Apologists for Israel frequently accuse the Palestinians of resorting to violence against Israeli civilians as a matter of preference. 'If they would only learn from Martin Luther King and Mahatma Gandhi, they'd have achieved everything they could possibly want by now. But as long as they insist on terrorising innocent heavily armed Israeli civilians, the Jewish state must of course deploy maximum force to protect its helpless citizens. The only possible alternative is to allow the bloodthiursty Arabs carry out the second Holocaust they have always longed for.' You know the kind of thing.

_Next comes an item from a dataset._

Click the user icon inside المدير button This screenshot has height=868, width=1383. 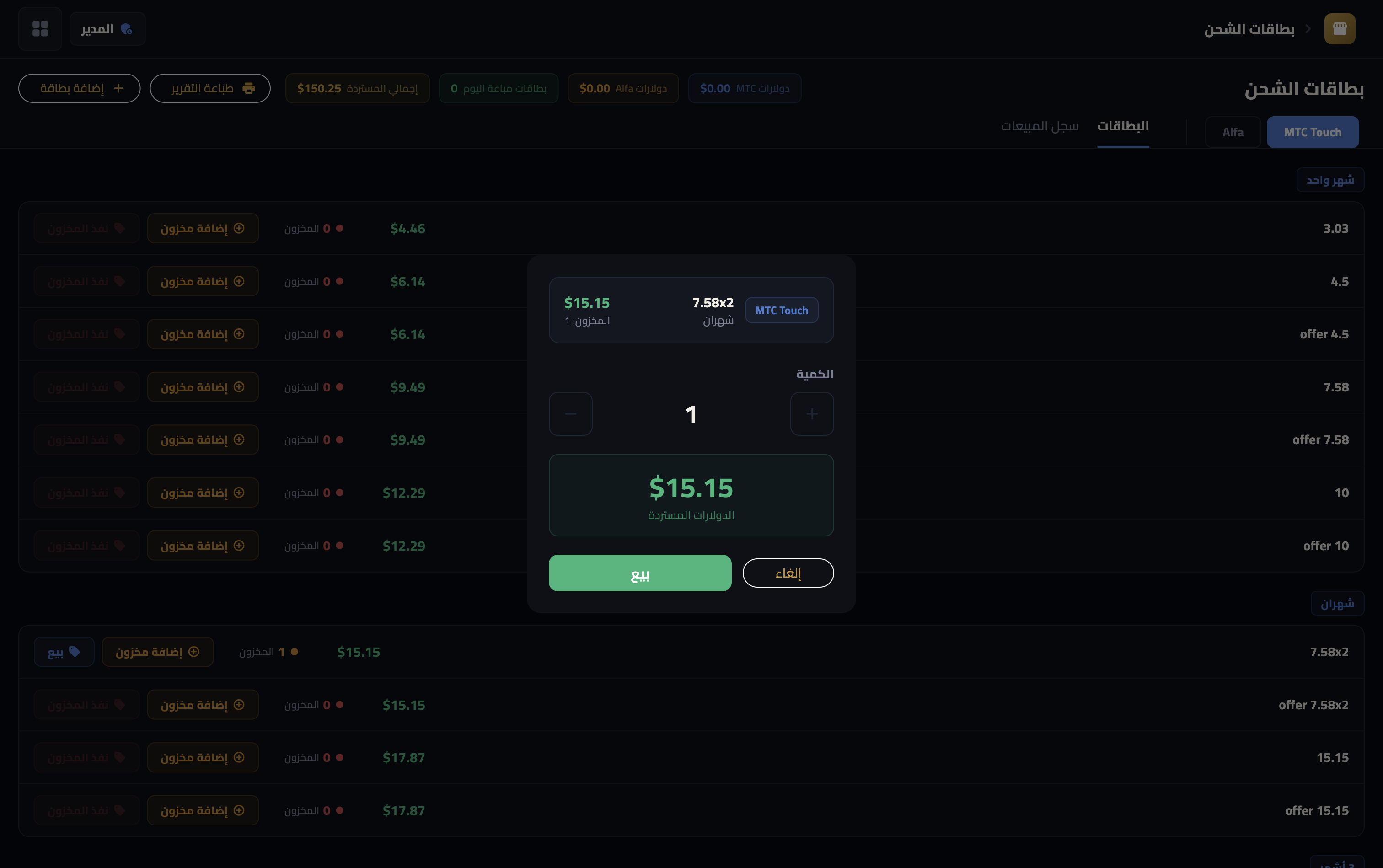128,28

There is a number of responses to these accusations. The most obvious is that Israel could, in accordance with its fabled 'purity of arms', practice a little less ultraviolence itself. Then perhaps the Palestinian retaliation would take different forms. Jonathan Cook points out that in reality, Palestinian acts of nonviolent resistance, large and small, public and private, are going on all the time. Every week at the Apartheid Wall in Bil'in and every time a child evades a checkpoint to get to school, what we are witnessing is nothing other than nonviolent resistance. But these actions somehow don't attract the international media. So they can engage in nonviolent resistance and nobody even notices, or they can engage in violence and earn the opprobrium of the civilised world. Heads Israel wins, tails the Palestinians lose.
In his article in The Socialist Register 2008: Global Flashpoints: Reactions to imperialism and neoliberalism, that appeared on Znet last week, Bashir Abu-Manneh, citing Cheryl Rubenberg, makes a point that frankly hadn't occurred to me.
The nature of the second Intifada was very different than the first, however. One of Oslo’s practical consequences was that the Israeli army had redeployed outside major population concentrations, making it extremely difficult for enclaved Palestinians to get at or confront the occupation forces, unlike in the first Intifada. Being fragmented by checkpoints and confined to their locales ‘rendered mass action virtually impossible’. Reflecting the effects of the siege regime through the 1990s, there has thus been a systematic weakening of the capacity of Palestinian society to act and organize as a national collective. As Rema Hammami and Salim Tamari argue, Oslo destroyed all resources for civil rebellion:
Save for massive candlelight marches and funeral processions within the cities, the population at large has been left with virtually no active role in the uprising. This is clearly not by choice, but as a consequence of the fact that the kinds of political structures that made grass-roots organizing the main thrust of the first intifada, at least in the early years, no longer exist. Popular and neighborhood committees as well as mass organizations (and most of the political movements that sustained them) began to collapse at the end of the first intifada under the cumulative weight of Israeli anti-insurgency methods. Their recovery was preempted by the Gulf War and, even more profoundly, by Oslo and the state formation process it set in motion. The demobilization of the population and their deepening alienation from political action (until the current uprising) has been one of the most salient outcomes of PA rule.